During this study, we will assume that fish from the Clearwater will represent late migrants from the lower Hells Canyon reach of the Snake River.  This will allow us to focus our work on the Clearwater.  Migratory delay is one mechanism that contributes to a fish adopting a reservoir-type life history.  One related question is where does migratory delay occur?  The answer is significant because if fish delay near the confluence as we observed in 2006, then these fish will not benefit from management actions such as summer spill and transportation.  The timing of delay and the reinitiation of downstream movement will be of interest to managers in regard to these actions. Radio telemetry ( RT)  and acoustic telemetry (AT) tasks will identify when and where fish delay.  A related question will address the magnitude of delay in a release group and the fate of those fish.  It is currently assumed that fish that are not detected at Lower Granite are mortalities in survival estimation.  The first step is to determine the fates of fish in the lower Clearwater and upper reservoir to determine how much mortality is incurred by fish that delay in this area.  The mark-recapture data collected by RT will address this need.  The next step is to determine the fate of fish that reinitiate downstream movement in late summer and fall and determine the survival and fate of those fish.  AT will address this need by determining how many fish survive to reach the forebay of LGR and of those fish, how many will pass the dam, how many will stay in the forebay, and how many will not survive.  This is a critical piece of information needed to estimate LGR equivalents for SAR determination.  Finally, we need to relate the data we collect to potential environmental data that might influence the behaviors we see.  People always ask whether flow augmentation has something to do with the reservoir-type life history.  Putting hydraulic data together with the fish data will further our understanding of why fish delay and reinitiate downstream movement.
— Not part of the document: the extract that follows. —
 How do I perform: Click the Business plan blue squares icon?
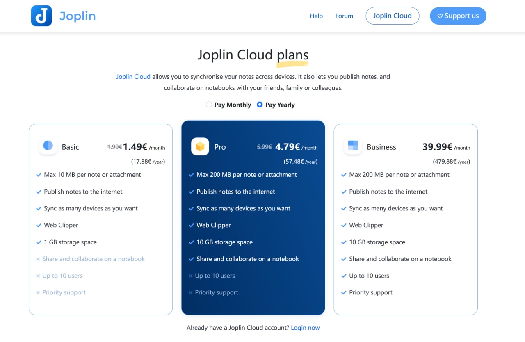pyautogui.click(x=353, y=146)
The objectives for the PNNL portion of Project 2002032 in 2007 are to:

1. Produce detection histories for juvenile Snake River fall Chinook salmon tagged with JSATS acoustic transmitters in the lower Clearwater River and Lower Granite Reservoir.

2. Collaborate with study team to determine passage timing, survival, and fate of  juvenile Snake River fall Chinook salmon tagged with JSATS acoustic transmitters in the lower Clearwater River and Lower Granite Reservoir.

3. Document the temperature profiles in the lower Clearwater River and Lower Granite Reservoir.

4. Provide an indication of the seasonal presence and longitudinal extent of thermal stratification within Lower Granite Reservoir.